Extract
Evaluating One-Class Representations for Ranking Key Instances at Ultra-Low Witness Rates in Whole-Slide Cytology Images – Swarnadip Chatterjee
- Date: 29 September 2025, 14:15–15:00
- Location: Theatrum Visuale, room 100155, building 10, Ångström Laboratory
- Type: Seminar
- Lecturer: Swarnadip Chatterjee
- Organiser: Centre for Image Analysis
- Contact person: Natasa Sladoje
Finding key instances in whole-slide cytology images—often containing hundreds of thousands of cells—is a needle-in-a-haystack challenge because the witness rate (WR), i.e., the fraction of malignant instances, is often well below 1%. In this seminar, I will present our work evaluating the effectiveness of one-class representation learning, trained to model normal-cell appearance, for identifying malignant cells under such ultra-low WR conditions. We hypothesised that mixing WRs during training biases models toward high-WR slides, and therefore ran controlled, uniform-WR studies in which prevalence was precisely set (5%, 1%, 0.5%, 0.1%, 0.05%) on a publicly available bone marrow cytomorphology dataset having cell-level annotations. We also evaluated our approach on in-house oral cancer slides—clinically realistic but with WRs that cannot be tightly controlled—to demonstrate external validity and practical constraints. Our findings showed that one-class representation learning reliably surfaces malignant key instances at ultra-low WR, outperforming weakly supervised ( SIL/MIL) baselines that degrade as WR drops. Top-K metrics and WR-sensitivity curves further delineate how performance scales with prevalence. We will conclude this seminar with a discussion of WR-aware evaluation (uniform-WR splits on controllable datasets; prior correction and recalibration for clinical cohorts) and whether explicit handling of prevalence is essential for fair, reproducible comparisons.

Provided records
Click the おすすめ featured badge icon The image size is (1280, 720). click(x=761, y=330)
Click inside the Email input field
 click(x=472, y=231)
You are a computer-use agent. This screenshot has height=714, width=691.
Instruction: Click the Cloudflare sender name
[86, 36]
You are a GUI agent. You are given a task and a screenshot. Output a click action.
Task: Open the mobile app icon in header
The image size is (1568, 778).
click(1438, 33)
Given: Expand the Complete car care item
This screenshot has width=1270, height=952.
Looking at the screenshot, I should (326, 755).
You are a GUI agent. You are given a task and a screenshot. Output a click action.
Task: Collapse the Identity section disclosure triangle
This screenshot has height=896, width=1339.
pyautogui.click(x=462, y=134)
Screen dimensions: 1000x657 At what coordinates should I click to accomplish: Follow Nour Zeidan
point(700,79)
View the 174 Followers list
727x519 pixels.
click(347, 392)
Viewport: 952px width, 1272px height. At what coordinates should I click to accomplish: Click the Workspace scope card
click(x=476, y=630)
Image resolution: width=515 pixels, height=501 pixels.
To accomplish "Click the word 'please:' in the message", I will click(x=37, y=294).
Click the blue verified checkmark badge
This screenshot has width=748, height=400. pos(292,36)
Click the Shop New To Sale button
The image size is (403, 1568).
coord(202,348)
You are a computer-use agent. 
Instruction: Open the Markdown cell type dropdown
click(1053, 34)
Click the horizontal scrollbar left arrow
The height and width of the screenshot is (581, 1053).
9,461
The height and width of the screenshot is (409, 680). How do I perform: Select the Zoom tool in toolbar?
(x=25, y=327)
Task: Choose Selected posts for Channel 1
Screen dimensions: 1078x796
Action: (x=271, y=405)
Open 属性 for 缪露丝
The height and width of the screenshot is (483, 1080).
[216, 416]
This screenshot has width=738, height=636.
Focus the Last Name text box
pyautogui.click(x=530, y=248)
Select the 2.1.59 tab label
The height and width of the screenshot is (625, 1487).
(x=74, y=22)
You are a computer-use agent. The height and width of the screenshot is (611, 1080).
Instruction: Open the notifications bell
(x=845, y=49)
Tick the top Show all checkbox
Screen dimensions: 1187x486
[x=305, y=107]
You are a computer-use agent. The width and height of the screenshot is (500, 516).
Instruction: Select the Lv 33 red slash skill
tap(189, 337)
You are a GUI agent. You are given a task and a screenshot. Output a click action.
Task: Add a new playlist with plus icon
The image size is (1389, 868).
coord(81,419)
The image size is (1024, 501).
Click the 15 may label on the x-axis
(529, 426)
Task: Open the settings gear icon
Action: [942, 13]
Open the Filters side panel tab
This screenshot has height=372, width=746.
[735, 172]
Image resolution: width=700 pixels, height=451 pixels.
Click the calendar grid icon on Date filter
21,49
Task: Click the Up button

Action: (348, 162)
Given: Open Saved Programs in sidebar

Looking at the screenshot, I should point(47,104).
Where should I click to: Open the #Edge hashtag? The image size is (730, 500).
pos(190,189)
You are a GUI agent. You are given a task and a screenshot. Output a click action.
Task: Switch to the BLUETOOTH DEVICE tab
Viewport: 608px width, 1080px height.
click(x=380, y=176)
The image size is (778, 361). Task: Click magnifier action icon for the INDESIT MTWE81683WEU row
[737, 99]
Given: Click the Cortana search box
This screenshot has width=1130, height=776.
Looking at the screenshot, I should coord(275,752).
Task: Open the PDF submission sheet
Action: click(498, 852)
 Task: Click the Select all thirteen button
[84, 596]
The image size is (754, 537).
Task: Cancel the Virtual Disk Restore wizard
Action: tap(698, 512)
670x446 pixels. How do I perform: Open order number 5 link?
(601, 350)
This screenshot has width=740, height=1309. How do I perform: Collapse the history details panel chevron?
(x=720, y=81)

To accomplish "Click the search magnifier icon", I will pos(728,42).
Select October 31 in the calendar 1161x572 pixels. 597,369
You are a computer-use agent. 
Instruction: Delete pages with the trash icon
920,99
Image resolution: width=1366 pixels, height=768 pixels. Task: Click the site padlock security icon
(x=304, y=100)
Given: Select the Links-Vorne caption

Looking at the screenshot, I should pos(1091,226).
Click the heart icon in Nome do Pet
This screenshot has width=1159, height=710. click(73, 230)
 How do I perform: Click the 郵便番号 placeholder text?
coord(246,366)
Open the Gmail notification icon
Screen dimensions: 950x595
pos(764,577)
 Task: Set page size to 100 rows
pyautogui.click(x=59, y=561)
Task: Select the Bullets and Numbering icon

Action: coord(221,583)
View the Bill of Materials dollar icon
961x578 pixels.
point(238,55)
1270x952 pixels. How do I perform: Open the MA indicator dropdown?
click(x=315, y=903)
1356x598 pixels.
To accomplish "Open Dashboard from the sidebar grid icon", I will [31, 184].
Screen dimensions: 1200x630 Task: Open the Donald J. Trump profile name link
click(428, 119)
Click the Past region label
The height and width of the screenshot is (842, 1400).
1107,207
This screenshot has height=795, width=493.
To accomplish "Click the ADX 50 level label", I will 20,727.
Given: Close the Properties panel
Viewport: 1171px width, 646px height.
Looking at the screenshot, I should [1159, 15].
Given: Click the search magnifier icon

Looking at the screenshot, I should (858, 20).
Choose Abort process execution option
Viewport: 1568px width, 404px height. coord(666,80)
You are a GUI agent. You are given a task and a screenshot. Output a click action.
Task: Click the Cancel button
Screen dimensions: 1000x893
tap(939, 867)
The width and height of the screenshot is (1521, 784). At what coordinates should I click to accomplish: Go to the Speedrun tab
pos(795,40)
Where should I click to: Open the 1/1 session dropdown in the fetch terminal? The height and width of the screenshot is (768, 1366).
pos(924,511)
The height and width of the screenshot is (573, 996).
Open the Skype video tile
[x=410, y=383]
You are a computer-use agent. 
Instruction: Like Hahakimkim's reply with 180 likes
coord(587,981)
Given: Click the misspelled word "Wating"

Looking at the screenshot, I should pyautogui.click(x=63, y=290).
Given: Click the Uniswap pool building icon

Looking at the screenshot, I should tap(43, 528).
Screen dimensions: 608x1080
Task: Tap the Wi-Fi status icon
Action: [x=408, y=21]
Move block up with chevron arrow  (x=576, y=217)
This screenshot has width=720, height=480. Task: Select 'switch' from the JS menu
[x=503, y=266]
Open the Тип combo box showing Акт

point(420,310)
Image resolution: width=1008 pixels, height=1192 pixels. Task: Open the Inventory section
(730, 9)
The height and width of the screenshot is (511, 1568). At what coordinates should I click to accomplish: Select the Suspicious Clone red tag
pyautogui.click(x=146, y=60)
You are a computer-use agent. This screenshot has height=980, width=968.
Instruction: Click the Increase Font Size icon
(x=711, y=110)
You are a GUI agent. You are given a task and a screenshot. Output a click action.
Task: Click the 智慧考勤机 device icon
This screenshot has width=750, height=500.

Instructions for the task
Please condense the seminar announcement's paragraph that begins "Finding key instances in whole-slide cytology images" into a short bulleted list that keeps its main facts.

Expected answer
- Whole-slide cytology images can hold hundreds of thousands of cells. Finding key instances is hard because the witness rate (WR), the fraction of malignant instances, is often well below 1%.
- The seminar presents an evaluation of one-class representation learning, trained to model normal-cell appearance, for identifying malignant cells at ultra-low WR.
- The team hypothesised that mixing WRs in training biases models toward high-WR slides. They therefore ran controlled, uniform-WR studies at 5%, 1%, 0.5%, 0.1% and 0.05% on a public bone marrow cytomorphology dataset with cell-level annotations.
- The approach was also tested on in-house oral cancer slides, which are clinically realistic but have WRs that cannot be tightly controlled, to show external validity and practical constraints.
- One-class representation learning reliably surfaced malignant key instances at ultra-low WR. It outperformed weakly supervised (SIL/MIL) baselines, which degrade as WR drops.
- Top-K metrics and WR-sensitivity curves show how performance scales with prevalence.
- The seminar closes with a discussion of WR-aware evaluation and whether explicit handling of prevalence is essential for fair, reproducible comparisons. WR-aware evaluation covers uniform-WR splits on controllable datasets, plus prior correction and recalibration for clinical cohorts.